Ah, so OK, I lied ... I think _this may be my favorite truth_:

*The world needs you.* Now, the world may not exactly realize it, but wow, does it need you. It is yearning, starving, dying for you and your healing offer of service through your Art. We need you to help us understand that which is bigger than ourselves, so that we can stop feeling so small, so isolated, so helpless that, in our fear, we stop contributing that which is unique to us: that distinct, rare, individual quality which the world is desperately crying out for and eagerly awaiting. We need you to remind us what unbridled, unfiltered, childlike exuberance feels like, so we remember, without apology or disclaimer, to laugh, to play, to FLY and to stop taking EVERYTHING so damn seriously. We need you to remind us what empathy is by taking us deep into the hearts of those who are, God forbid, different than us - so that we can recapture the hope of not only living in peace with each other, but THRIVING together in a vibrant way where each of us grows in wonder and joy. We need you to make us feel an integral PART of a shared existence through the communal, universal, forgiving language of music, of dance, of poetry and Art - so that we never lose sight of the fact that we are all in this together and that we are all deserving of a life that overflows with immense possibility, improbable beauty and relentless truth.

What an honor it is to share in this day with you - savor every single moment of it - and then fly out of this building, armed with the knowledge that YOU make a difference, that your art is NECESSARY, and that the world is eagerly awaiting to hear what YOU have to say.
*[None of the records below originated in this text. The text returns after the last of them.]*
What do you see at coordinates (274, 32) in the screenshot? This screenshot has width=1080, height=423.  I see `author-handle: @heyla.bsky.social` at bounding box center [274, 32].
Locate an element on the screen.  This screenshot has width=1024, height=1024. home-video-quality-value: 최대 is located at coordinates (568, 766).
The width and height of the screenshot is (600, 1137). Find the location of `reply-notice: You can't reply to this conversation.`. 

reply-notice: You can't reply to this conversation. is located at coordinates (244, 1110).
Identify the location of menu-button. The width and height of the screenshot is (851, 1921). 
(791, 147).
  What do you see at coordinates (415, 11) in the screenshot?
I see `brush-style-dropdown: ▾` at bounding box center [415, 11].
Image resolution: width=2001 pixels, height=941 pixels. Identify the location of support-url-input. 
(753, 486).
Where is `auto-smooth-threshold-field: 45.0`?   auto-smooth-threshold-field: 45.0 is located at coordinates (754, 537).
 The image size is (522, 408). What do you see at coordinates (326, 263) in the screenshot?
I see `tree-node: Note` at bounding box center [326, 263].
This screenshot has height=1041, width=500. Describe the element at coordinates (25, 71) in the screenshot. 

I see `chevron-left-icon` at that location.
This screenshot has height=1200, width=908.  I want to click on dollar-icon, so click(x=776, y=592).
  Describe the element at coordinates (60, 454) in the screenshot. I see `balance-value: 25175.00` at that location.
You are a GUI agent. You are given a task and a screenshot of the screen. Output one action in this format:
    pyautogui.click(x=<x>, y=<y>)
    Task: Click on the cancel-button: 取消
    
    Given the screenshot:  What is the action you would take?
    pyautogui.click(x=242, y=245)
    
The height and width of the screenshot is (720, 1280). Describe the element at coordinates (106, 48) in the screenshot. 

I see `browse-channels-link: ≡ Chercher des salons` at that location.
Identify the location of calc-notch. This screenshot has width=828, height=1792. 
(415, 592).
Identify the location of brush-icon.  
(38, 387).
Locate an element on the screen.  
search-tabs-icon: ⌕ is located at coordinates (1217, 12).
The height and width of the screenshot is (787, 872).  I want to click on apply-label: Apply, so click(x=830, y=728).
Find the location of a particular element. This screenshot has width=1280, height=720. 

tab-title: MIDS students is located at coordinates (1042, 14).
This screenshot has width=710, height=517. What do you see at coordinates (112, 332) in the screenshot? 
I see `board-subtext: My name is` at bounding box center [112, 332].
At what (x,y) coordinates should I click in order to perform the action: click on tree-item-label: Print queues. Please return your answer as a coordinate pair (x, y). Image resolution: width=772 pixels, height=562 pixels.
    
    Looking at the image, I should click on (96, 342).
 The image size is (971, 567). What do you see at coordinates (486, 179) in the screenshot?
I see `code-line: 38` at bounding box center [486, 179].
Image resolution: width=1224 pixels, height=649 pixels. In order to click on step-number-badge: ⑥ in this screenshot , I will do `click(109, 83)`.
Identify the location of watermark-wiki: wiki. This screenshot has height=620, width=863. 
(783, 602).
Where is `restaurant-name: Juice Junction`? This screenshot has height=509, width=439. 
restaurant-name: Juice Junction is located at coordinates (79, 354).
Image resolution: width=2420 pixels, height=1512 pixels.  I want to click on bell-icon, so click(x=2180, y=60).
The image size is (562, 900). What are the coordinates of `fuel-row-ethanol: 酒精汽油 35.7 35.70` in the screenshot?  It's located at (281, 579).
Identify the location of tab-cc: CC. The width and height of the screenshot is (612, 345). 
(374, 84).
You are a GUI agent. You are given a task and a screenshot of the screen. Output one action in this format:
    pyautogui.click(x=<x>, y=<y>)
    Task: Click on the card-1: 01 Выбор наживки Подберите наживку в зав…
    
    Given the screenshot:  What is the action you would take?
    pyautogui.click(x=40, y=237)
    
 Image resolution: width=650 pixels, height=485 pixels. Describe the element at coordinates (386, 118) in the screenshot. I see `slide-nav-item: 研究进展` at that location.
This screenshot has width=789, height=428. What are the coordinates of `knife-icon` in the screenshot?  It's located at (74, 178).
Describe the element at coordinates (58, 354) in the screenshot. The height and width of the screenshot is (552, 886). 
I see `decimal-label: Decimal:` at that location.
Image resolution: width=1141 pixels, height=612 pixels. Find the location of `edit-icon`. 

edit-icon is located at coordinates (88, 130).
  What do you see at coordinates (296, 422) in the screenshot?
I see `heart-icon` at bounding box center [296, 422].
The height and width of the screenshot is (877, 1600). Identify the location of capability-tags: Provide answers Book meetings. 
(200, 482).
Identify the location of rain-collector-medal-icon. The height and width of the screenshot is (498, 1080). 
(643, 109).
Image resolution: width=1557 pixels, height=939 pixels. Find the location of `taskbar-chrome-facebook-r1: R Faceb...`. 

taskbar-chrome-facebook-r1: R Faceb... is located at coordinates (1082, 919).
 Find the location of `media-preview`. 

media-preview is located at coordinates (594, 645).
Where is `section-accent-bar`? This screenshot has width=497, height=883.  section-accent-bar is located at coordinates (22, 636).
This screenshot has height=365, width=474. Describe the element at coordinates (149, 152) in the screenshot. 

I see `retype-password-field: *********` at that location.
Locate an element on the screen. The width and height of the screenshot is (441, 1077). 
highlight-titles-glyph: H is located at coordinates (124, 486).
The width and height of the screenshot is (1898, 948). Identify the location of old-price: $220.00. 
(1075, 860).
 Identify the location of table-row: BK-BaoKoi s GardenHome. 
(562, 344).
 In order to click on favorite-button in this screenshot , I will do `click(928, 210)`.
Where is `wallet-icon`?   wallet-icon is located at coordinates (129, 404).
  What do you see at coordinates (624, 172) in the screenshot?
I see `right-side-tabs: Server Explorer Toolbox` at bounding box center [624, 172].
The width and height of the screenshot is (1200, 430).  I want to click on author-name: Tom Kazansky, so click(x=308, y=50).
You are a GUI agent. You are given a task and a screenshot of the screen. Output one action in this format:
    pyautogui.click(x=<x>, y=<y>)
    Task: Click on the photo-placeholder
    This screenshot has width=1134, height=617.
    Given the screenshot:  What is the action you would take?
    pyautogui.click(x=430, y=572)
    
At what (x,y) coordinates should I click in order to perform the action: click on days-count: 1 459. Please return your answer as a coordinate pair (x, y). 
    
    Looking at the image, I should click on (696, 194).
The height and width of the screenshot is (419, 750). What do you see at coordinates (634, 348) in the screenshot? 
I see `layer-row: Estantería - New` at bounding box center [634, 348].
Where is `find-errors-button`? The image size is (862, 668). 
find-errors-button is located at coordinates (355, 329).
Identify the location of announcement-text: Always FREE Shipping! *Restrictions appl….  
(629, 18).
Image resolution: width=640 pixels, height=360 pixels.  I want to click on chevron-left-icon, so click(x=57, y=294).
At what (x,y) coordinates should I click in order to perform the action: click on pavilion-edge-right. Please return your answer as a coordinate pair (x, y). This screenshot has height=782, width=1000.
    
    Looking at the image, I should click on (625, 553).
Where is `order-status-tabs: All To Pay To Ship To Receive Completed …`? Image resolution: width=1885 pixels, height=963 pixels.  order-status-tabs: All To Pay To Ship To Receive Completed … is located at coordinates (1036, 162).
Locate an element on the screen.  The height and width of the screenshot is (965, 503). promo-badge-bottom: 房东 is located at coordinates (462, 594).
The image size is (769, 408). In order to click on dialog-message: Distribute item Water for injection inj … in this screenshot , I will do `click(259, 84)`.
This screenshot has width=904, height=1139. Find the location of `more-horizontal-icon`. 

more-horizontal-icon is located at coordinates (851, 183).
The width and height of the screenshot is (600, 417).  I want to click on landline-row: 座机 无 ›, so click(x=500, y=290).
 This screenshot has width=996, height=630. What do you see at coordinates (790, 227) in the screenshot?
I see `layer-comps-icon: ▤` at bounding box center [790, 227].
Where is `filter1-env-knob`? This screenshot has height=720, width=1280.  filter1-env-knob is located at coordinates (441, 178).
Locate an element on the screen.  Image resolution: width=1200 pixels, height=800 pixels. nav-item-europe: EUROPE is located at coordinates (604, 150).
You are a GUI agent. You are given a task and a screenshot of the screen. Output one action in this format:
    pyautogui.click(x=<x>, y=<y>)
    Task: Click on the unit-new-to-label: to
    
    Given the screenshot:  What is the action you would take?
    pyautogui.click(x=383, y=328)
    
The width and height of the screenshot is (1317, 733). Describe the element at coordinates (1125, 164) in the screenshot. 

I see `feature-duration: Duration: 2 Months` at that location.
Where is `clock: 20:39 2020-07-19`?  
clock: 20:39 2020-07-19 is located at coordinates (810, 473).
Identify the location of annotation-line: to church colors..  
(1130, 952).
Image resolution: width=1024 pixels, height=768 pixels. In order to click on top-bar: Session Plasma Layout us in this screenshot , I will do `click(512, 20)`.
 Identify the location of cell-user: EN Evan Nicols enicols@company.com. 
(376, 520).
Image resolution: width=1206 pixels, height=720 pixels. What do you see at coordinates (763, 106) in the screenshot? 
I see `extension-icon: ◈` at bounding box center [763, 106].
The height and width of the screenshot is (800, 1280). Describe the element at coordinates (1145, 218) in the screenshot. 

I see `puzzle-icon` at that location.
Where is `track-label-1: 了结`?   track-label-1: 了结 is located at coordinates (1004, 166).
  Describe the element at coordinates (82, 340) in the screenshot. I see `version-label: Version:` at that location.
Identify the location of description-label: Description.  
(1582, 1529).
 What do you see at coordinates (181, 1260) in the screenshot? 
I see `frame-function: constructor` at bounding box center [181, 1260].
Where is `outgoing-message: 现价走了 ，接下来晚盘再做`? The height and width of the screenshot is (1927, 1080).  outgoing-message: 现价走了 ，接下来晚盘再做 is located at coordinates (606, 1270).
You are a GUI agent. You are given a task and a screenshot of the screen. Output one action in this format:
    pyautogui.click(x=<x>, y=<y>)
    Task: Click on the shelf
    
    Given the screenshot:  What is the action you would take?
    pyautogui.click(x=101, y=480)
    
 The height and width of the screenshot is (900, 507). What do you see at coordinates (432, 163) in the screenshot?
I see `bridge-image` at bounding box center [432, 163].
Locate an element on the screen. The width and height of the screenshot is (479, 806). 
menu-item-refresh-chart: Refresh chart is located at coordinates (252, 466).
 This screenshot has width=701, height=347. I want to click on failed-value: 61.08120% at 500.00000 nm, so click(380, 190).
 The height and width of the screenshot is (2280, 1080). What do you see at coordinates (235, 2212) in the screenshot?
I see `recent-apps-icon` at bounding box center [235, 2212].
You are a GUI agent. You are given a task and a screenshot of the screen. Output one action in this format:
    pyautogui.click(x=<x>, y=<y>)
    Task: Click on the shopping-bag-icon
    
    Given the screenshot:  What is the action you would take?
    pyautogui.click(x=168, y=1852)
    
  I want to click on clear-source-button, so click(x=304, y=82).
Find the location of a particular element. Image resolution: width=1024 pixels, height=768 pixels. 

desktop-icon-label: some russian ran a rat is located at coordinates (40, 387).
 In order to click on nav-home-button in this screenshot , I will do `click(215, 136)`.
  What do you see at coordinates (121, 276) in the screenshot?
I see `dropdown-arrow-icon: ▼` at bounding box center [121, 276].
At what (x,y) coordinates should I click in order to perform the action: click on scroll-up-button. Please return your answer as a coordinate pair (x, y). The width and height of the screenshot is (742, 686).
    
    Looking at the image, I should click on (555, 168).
Go on, make us laugh, cry, dance, FEEL, unite, and believe in the incredible power of humanity to overcome anything!


----------



## Vaneyes (May 11, 2010)

No "Where's the money?!"


----------



## Jaws (Jun 4, 2011)

Vaneyes said:


> No "Where's the money?!"


It sorts itself out. Here in the UK the music college graduates who are "not the sharpest knives in the drawer" stick with the portfolio career until they are much too old to ever be able to afford a house a car or to pay for a family. (Portfolio career is what the music colleges call lots of bits of jobs often nothing to do with music and mostly at minimum wage.) The clever students realise that their music careers are not going to happen and get a job in something else.


----------



## Larkenfield (Jun 5, 2017)

bump . . . . . . . .


----------